[Excerpts from a dataset]
·····

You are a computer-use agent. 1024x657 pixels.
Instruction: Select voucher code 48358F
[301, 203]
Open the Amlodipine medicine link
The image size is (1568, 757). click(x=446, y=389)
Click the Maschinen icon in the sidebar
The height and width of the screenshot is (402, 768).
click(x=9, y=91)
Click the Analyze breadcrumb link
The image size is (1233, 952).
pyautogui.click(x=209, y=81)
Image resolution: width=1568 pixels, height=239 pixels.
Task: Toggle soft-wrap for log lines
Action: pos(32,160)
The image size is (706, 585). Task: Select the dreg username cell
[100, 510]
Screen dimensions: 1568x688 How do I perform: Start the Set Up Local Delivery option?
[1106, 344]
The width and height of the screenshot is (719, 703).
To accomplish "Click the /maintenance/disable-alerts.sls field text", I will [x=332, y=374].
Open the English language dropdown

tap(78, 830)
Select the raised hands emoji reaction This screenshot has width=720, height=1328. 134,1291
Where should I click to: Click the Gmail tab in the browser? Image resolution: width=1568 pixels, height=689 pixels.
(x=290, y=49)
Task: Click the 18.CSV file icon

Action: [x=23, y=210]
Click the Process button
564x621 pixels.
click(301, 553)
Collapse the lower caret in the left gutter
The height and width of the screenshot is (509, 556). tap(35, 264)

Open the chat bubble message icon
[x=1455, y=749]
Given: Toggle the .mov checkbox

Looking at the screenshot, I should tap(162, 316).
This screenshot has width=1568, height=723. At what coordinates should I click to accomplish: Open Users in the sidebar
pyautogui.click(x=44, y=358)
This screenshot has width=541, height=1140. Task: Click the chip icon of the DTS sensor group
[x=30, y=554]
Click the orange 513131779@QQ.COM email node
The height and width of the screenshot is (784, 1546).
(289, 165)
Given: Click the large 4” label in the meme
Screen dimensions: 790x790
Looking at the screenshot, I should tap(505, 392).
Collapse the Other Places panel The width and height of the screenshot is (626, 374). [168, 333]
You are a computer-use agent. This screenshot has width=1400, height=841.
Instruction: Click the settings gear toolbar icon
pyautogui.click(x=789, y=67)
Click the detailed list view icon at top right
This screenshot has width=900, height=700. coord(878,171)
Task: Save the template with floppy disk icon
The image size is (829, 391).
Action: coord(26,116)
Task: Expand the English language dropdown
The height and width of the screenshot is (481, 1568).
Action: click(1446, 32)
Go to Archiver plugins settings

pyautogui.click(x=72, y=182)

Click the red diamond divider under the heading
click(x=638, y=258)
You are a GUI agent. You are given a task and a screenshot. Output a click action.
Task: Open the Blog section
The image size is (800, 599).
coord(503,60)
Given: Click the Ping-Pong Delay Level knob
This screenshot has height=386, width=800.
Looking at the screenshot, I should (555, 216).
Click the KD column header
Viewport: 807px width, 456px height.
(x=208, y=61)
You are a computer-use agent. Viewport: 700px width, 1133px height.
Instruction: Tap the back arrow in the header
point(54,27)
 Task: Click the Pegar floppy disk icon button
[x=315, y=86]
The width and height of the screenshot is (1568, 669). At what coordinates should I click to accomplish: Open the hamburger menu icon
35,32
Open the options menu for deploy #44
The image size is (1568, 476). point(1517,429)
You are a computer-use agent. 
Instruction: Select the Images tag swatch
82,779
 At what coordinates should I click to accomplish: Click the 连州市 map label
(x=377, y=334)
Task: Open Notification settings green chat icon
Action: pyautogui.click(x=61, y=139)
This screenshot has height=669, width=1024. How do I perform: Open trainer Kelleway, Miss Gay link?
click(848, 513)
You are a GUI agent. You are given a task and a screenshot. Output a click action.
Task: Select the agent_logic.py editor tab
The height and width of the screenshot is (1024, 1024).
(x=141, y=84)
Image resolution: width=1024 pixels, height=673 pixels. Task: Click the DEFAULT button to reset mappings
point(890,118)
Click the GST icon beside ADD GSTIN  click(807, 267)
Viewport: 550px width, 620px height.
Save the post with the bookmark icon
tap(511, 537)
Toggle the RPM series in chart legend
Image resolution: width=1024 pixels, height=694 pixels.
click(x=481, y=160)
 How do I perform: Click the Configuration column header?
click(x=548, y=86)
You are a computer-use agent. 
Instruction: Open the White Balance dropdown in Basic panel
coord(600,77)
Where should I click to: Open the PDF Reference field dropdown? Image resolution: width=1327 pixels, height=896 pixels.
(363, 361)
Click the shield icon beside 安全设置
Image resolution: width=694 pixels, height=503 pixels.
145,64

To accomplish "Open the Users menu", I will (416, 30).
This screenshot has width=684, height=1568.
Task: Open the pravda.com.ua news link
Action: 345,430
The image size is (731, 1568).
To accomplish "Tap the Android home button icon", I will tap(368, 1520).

·····

--- Task to complete ---
Reproduce the records above line by line, without any change, up to and including the line that holds "Click the Maschinen icon in the sidebar".

--- Task solution ---
You are a computer-use agent. 1024x657 pixels.
Instruction: Select voucher code 48358F
[301, 203]
Open the Amlodipine medicine link
The image size is (1568, 757). click(x=446, y=389)
Click the Maschinen icon in the sidebar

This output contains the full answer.